There's no giants to fight today just flies. I've just become witness to a massive infestation. It's really only eight flies. However I think when you encounter any more than two insects in your own home it should be considered an invasion of "massive" proportions. They're large flies, about the size of a pencil eraser. I wonder if they're the kind that live for only twenty four hours, I sure hope so. I've swatted several, but they remain elusive. They're repopulating, I'm not sure where or even how. I've never been one to study the biology of insects. They're probably having a great big orgy right in front of the lamp. The same lamp I use to read. It would almost make me feel violated to use that same lamp to read, but then again I don't have to because I just can't envision how flies "do the nasty." I do wish one thing though, I wish for fly contraceptives. Same goes for ants. I think their glory days of wild insect sex and violating my lamp have gone on long enough.

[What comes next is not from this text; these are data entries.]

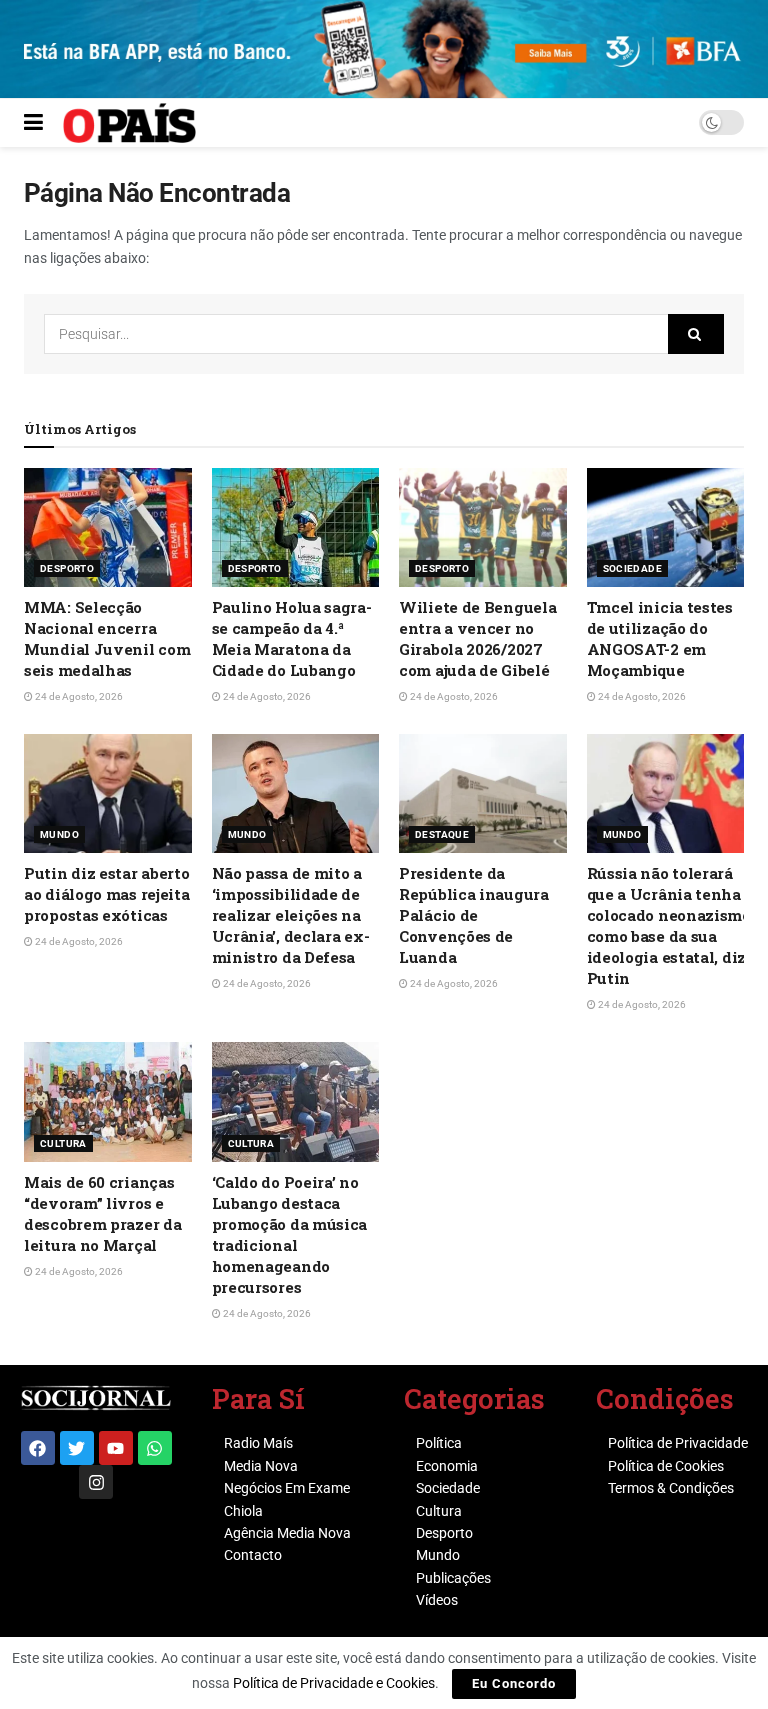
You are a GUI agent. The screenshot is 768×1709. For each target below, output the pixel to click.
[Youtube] (116, 1448)
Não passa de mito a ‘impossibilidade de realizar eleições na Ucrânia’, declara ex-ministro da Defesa (291, 915)
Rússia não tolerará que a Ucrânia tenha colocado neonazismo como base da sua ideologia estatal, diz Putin (669, 925)
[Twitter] (77, 1448)
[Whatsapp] (155, 1448)
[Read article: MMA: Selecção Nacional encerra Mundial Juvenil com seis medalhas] (108, 528)
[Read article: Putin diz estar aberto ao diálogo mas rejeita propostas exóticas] (108, 794)
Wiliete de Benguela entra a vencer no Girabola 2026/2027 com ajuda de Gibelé (477, 638)
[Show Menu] (33, 123)
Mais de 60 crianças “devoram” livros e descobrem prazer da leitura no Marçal (102, 1213)
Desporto (67, 568)
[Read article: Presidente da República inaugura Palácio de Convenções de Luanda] (483, 794)
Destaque (442, 834)
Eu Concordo (514, 1683)
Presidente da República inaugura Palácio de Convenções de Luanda (474, 915)
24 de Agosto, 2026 (78, 696)
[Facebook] (38, 1448)
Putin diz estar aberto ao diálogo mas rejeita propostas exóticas (106, 894)
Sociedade (633, 568)
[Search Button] (696, 334)
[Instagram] (96, 1482)
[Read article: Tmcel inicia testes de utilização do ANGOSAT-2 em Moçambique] (671, 528)
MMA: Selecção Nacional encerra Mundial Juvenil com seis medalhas (107, 638)
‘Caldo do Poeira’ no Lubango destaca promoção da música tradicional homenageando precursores (290, 1234)
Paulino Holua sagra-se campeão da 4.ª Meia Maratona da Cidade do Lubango (292, 638)
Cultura (63, 1143)
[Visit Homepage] (129, 123)
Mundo (59, 834)
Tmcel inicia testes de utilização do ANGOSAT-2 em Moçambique (660, 638)
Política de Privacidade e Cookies (334, 1683)
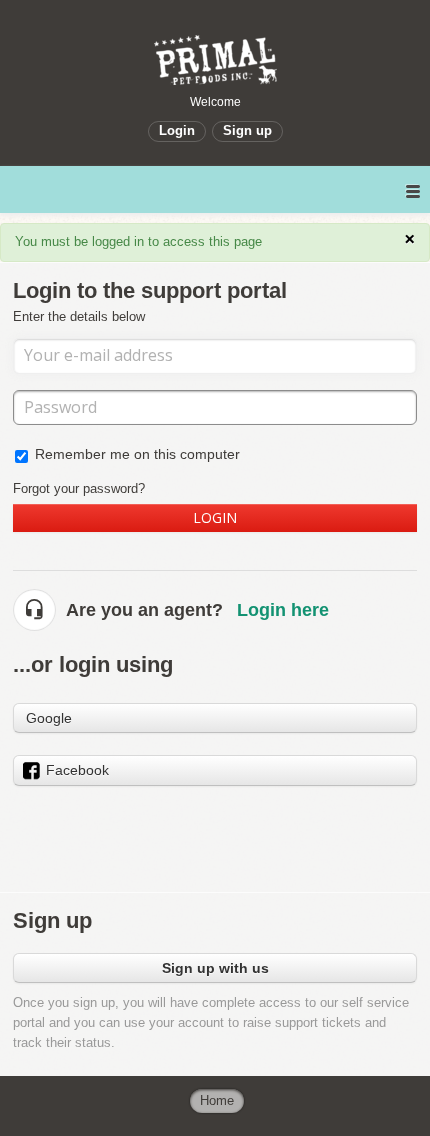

I've done everything I can think of, I've opened the window and showed them the outside. I told them "outside there are more flies and possibly even more lamps. They refuse to listen as I'm sure English isn't their first language. I'm just a big goofy giant waving at them while spouting a vast noise of gibberish. It's probably funny to them. The buzzing is most likely fly laughter. They again lose interest in me and go back to making more flies.
I'm at a loss as for what to do here. Maybe I'll sleep outside and take my chances with skunks, frogs and forest creatures.
Post Script. I still can't get that title box to work. Ho Hum. After long deliberation I think I'm winning my battle against that title box.